3.6 Source localization in complex listening situations

In addition to the spatial hearing knowledge presented so far, for spatial audio processing and coding it is useful to understand how the auditory system determines the locations of sources in complex listening scenarios. The relation between interaural time difference (ITD) and interaural level difference (ILD) and source direction in free-field is obvious and a conclusion that the auditory system discriminates the source direction as a function of ITD and ILD is in this case rather plausible. However, some phenomena have also been described for which it is not obvious how the auditory system processes ear entrance signal properties for localization of sound sources. For example, when a number of sources are concurrently active, ITD and ILD are likely to be time varying and in many cases their values do not correspond directly to source directions. In an enclosed space, when sound from sources not only reaches the ears of a listener directly, but also indirectly from different directions, the matter of localization of the sources becomes even more complicated. Playback of ‘real-world’ stereo and multi-channel audio signals usually mimics listening to multiple concurrently active sources in rooms. For the task of spatial audio processing or designing a coding scheme for spatial audio it is helpful to understand which signal properties are important to the auditory system for source localization, source width, and envelopment perception. These properties need to be maintained when coding stereo and multi-channel audio signals in order that the auditory spatial image of the coded audio signal corresponds to the auditory spatial image of the original signal.

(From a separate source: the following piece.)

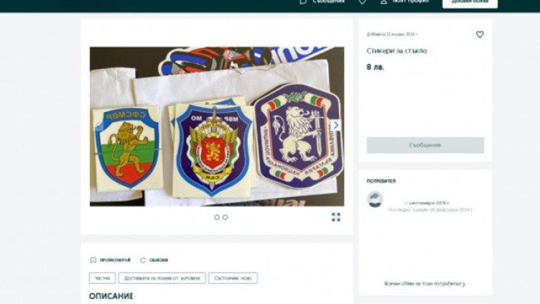Click the Промотирай bookmark icon
The image size is (540, 304).
point(93,260)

While single-source localization in the presence of reflections can be at least partially explained by the precedence effect, the attempt of the model, described in the following, is to explain source localization for the general case of multiple concurrently active sources and reflections. The model is denoted cue selection model and is described in greater detail in [87].

3.6.1 Cue selection model

In most listening situations, the perceived directions of auditory objects coincide with the directions of the corresponding physical sound sources. In everyday complex listening scenarios, sound from multiple sources, as well as reflections from the surfaces of the physical surroundings, arrive concurrently from different directions at the ears of a listener. The auditory system not only needs to be able to independently localize the concurrently active sources, but it also needs to be able to suppress the effect of the reflections. The cue selection model, described in the following, qualitatively explains both of these features.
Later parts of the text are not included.